A partir de amanhã, a saúde pública de Bauru estará sendo gerenciada por 250 pessoas, 50% delas usuários do Sistema Único de Saúde (SUS) e a outra parte, funcionários das Unidades Básicas de Saúde (UBSs). São os conselheiros gestores, que foram eleitos durante o mês passado para compor um órgão que tem por missão ajudar a minimizar os problemas enfrentados pela população nos postos de saúde e pronto-socorros da cidade.
Essas pessoas terão a missão de acompanhar de perto a realidade do atendimento médico na cidade e propor soluções para melhorar as condições do setor.
O conselho foi criado em 1993 pela Câmara Municipal de Bauru. No entanto, o seu funcionamento era muito precário. “Estava faltando mais envolvimento das pessoas de uma forma geral. Elas não conheciam o órgão e não tinham idéia da sua importância”, explica Sueli Belório, integrante da Comissão de Formação e Capacitação do Conselho Municipal de Saúde.
O primeiro passo para superar esse problema foi firmar uma parceria com a Faculdade de Arquitetura, Artes e Comunicação (FAAC) da Universidade Estadual Paulista (Unesp) com o intuito de criar uma identificação para o órgão.
O coordenador do Conselho Municipal de Saúde, José Perea Martins, conta que a idéia foi instigar a população a se envolver no processo de escolha dos membros do Conselho Gestor, levando as pessoas a se candidatarem ao cargo ou mesmo participar como eleitor.
O resultado da campanha foi considerado positivo. Segundo Martins, cerca de três mil pessoas votaram para eleger os seus representantes no órgão, o que revitalizou a atuação do conselho. “Há casos de lugares que tiveram mais de 300 votos por dia”, afirma.

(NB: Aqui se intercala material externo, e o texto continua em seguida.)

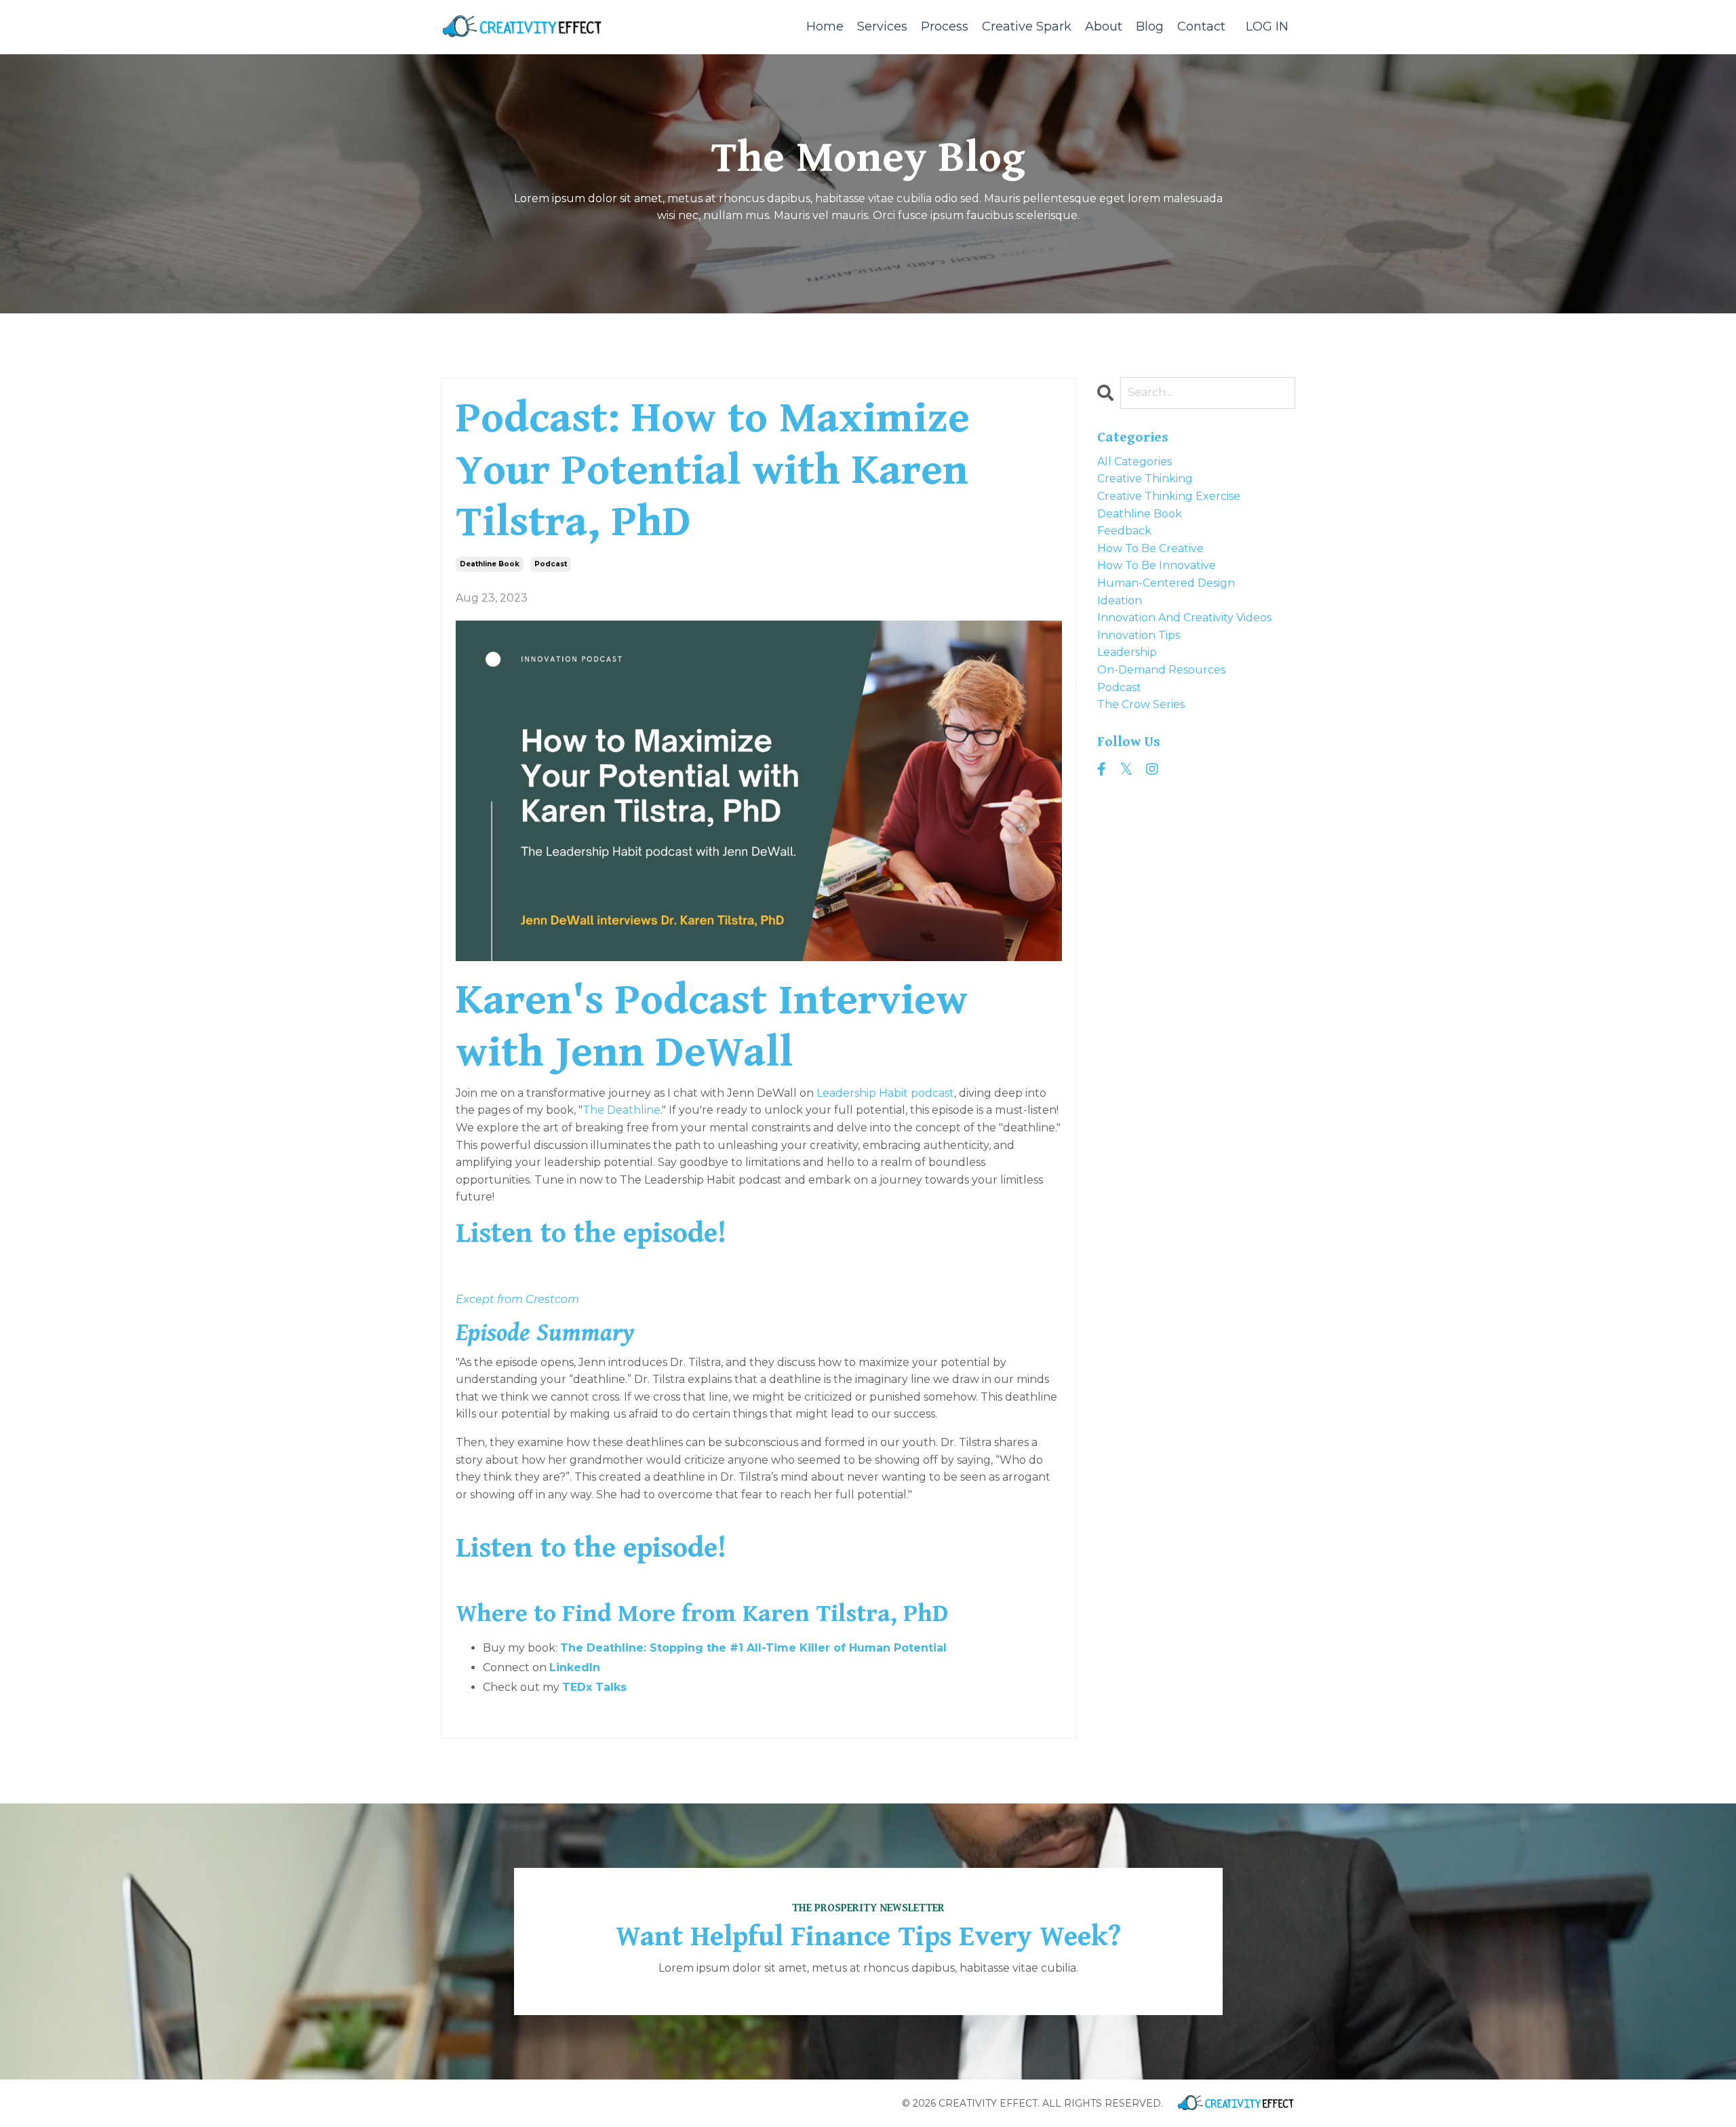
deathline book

Ele acredita que o engajamento da população é positivo. “É um sinal de que as pessoas estão mais atentas às questões que dizem respeito à comunidade de forma geral”, salienta.
Atuação
No total, Bauru possui 23 Unidades Básicas de Saúde (UBSs), distribuídas nos principais bairros da cidade. Elas são responsáveis por cerca de 70 mil atendimentos por mês. Dependendo da sua capacidade de atendimento, cada uma vai contar com um determinado número de conselheiros gestores. Essa quantidade pode variar de duas até 12 pessoas.
Eles terão a missão de trabalhar, voluntariamente, pela melhoria do sistema de atendimento ao público. “Ser conselheiro é abdicar de questões pessoais e lutar pelo coletivo”, explica Sueli Belório.
Os eleitos deverão acompanhar de perto os problemas das UBSs e sugerir mudanças. “Nem sempre o padrão de funcionamento atende as necessidades dos usuários. Mas isso só é possível detectar estando próximo dessa realidade”, destaca a médica Eliane Fetter Telles Nunes, ex-secretária municipal de Saúde.
Os gestores devem trabalhar em parceria com o Conselho Municipal de Saúde, órgão formado por 28 membros e que atua de forma macro para fiscalizar a saúde pública do município. “As nossas reuniões são abertas à população e, principalmente, aos gestores, que deverão estar presentes para apresentar sugestões para melhorar o sistema de saúde do seu bairro”, salienta Martins.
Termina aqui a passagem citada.